O Jato da empresa aterrissou no aeroporto de Santa Maria, bem cedo. Ainda era cinco e quinze da manhã, o sol nem apareceu. Antecipei meu retorno por causa da ligação do Marcos, pois, ele tinha algo importante para falar comigo. Eu só voltaria segunda feira, iria aproveitar as praias de Fernando de Noronha que eram lindas e convidativas. Dois meses de trabalho sem nenhuma folga, só arrumava tempo para os meus encontros semanais com Heitor, fora isso, não tive descanso. E como essa semana o Marcos e a Carla iriam viajar com Heitor, então, resolvi esticar essa folga. Precisava de um final de semana para descansar, porém, esse telefonema me deixou muito preocupada, então, resolvi antecipar a minha volta. Pelo Heitor, faria qualquer coisa.

Com minhas malas em mãos, fui para o estacionamento do aeroporto. Flavio já estava me esperando com o meu carro ligado. Ele voltou no dia anterior, para poder me buscar de carro no aeroporto. Depois das ameaças anônimas e a tentativa de sequestro, ele ficou mais cauteloso. Sempre tinha um segurança comigo, como ele mesmo dizia, seus “comparsas de responsa.” Ele nunca permitia que eu ficasse sozinha. Porém, quando eu precisava ser discreta, era o Flavio que me acompanhava. Ele sabia sobre o Marcos e o Heitor, sempre ia comigo nos meus encontros com eles. Por isso, ele voltou no dia anterior, para arrumar tudo para o nosso encontro como sempre fazíamos.

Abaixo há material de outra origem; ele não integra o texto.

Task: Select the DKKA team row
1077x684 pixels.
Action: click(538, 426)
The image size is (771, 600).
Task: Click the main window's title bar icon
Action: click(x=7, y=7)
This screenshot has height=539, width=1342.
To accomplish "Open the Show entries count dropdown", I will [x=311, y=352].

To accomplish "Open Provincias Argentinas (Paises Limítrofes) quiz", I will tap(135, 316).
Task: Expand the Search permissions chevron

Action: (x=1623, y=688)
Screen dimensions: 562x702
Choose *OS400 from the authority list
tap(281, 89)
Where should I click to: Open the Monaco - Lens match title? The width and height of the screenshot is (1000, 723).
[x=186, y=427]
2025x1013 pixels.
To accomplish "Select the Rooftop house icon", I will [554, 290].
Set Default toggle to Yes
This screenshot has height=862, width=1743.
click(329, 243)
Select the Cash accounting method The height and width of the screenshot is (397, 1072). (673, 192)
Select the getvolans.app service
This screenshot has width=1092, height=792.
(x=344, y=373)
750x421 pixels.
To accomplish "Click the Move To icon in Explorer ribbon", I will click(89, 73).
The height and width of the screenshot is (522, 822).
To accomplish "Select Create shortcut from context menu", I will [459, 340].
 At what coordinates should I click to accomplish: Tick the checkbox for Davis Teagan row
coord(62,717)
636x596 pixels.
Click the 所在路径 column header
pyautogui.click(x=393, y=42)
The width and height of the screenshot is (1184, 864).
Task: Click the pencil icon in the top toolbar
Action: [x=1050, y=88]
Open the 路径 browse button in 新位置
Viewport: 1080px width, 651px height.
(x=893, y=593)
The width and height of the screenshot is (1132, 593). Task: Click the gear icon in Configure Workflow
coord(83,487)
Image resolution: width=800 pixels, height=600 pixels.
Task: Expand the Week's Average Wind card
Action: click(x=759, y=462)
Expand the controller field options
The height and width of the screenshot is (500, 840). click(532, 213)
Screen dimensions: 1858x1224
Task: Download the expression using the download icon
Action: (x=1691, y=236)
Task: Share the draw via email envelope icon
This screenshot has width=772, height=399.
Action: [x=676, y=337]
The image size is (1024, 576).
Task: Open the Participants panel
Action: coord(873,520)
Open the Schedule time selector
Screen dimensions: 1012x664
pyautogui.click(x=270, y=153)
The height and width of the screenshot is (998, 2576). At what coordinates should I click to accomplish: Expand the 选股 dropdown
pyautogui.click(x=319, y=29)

— Bom dia, Alexia! Está tudo planejado como combinado — A gente sempre falava em código, não que ele não confiasse nos seus comparsas, era só porque eu queria assim. — Vou te levar para seu apartamento e quando for a hora, seguiremos com o protocolo. — Ele estava todo besta falando difícil, como se fosse um intelectual. Só porque comprou um terno, estava se sentindo um agente do FBI, isso me fez rir. — O que foi?

— Nada! É que eu nunca pensei em te ver falando difícil.

— Está zombando da minha cara?

— Não, é que eu achei fofo. — Ele me olhou torto.

— Você não parece a Alexia que conhecia no ensino médio — Olhei para ele intrigada. — Aquela Alexia era mais durona, intimidadora, acho que o caipira mudou você.

Putz! Ele tinha que mencionar ele? Enfiei a cara no trabalho tentando esquecer os meus problemas e a saudade que sentia do Romão, do seu corpo, do seu beijo, do seu... Foco, Alexia! Flavio tinha que me lembrar, me fazer voltar a realidade de que não podemos ficar juntos, principalmente agora, com essas ameaças.

Flavio colocou minhas malas dentro da porta mala. Enquanto me acomodava no banco do carro, Flavio dava instruções para seus comparsas que iriam no outro carro. Esses comparsas foram aqueles que nos ajudaram a resgatar a fazenda do Romão com o agiota. É, eu contratei a cambada toda, fazer o que!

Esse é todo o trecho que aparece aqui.